◆ **Kutipan Dokumen**

--------

Pengurangan anggaran hingga mencapai 25 persen, membuat Komisi Yudisial harus selektif memilih kasus untuk diawasi.
“Ketika hakimnya semakin sering dilaporkan dugaan pelanggaran dan ada permohonan pemantauan terhadap persidangan itu yang akan kita prioritaskan,” kata Juru Bicara Komisi Yudisial Farid Wajdpada saat buka puasa bersama wartawan di Jakarta, Selasa, 14 Juni 2016.
Anggaran Komisi Yudisial akan dikurangi 25,8 persen, yaitu dari Rp 148,8 miliar menjadi Rp 110,3 miliar per tahun.
Menurut Farid, Komisi Yudisial akan memprioritaskan pengawasan pada kasus yang lebih menyinggung kepentingan publik. Terutama, pada kasus yang menyorot dimensi ekonomi dan dimensi perilaku hakimnya.

--------

◆ **Tugas Wajib 1**
Jawab pertanyaan berikut berdasarkan kutipan dokumen.
(a) Anggaran Komisi Yudisial per tahun akan dikurangi dari berapa menjadi berapa?
(b) Pada acara apa dan di kota mana juru bicara Komisi Yudisial memberikan pernyataannya?
(c) Dua dimensi apa yang disebut sebagai sorotan utama kasus yang diprioritaskan?
◆ **Tugas Wajib 2**
Salin kembali bagian kutipan dokumen yang dimulai dari kata "Pengurangan anggaran hingga" dan berakhir pada "14 Juni 2016.". Ganti setiap "Komisi Yudisial" dengan "KY".
◆ **Tugas Wajib 3**
Sebutkan semua besaran dalam kutipan dokumen yang dinyatakan dalam persen atau rupiah, sesuai urutan kemunculannya.

◆ **Baris Data**
--------

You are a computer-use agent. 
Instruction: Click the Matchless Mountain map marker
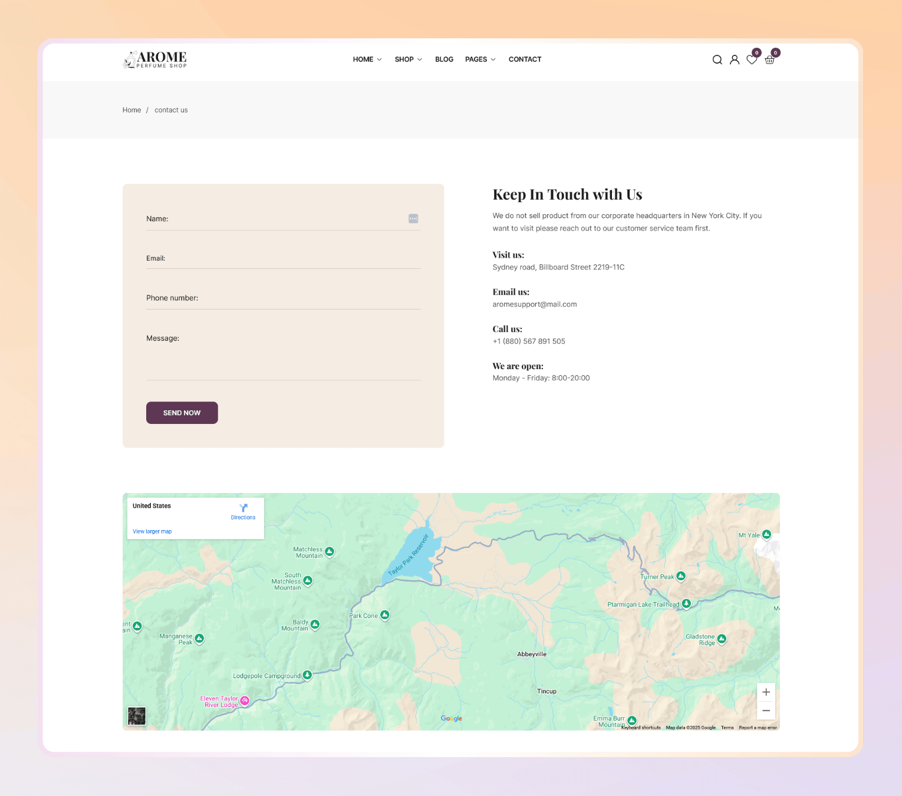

--------

◆ **Jawaban Tugas 1**
(a) Dari Rp 148,8 miliar menjadi Rp 110,3 miliar.
(b) Pada acara buka puasa bersama wartawan di Jakarta.
(c) Dimensi ekonomi dan dimensi perilaku hakimnya.

◆ **Jawaban Tugas 2**
Pengurangan anggaran hingga mencapai 25 persen, membuat KY harus selektif memilih kasus untuk diawasi.
“Ketika hakimnya semakin sering dilaporkan dugaan pelanggaran dan ada permohonan pemantauan terhadap persidangan itu yang akan kita prioritaskan,” kata Juru Bicara KY Farid Wajdpada saat buka puasa bersama wartawan di Jakarta, Selasa, 14 Juni 2016.

◆ **Jawaban Tugas 3**
25 persen, 25,8 persen, Rp 148,8 miliar, Rp 110,3 miliar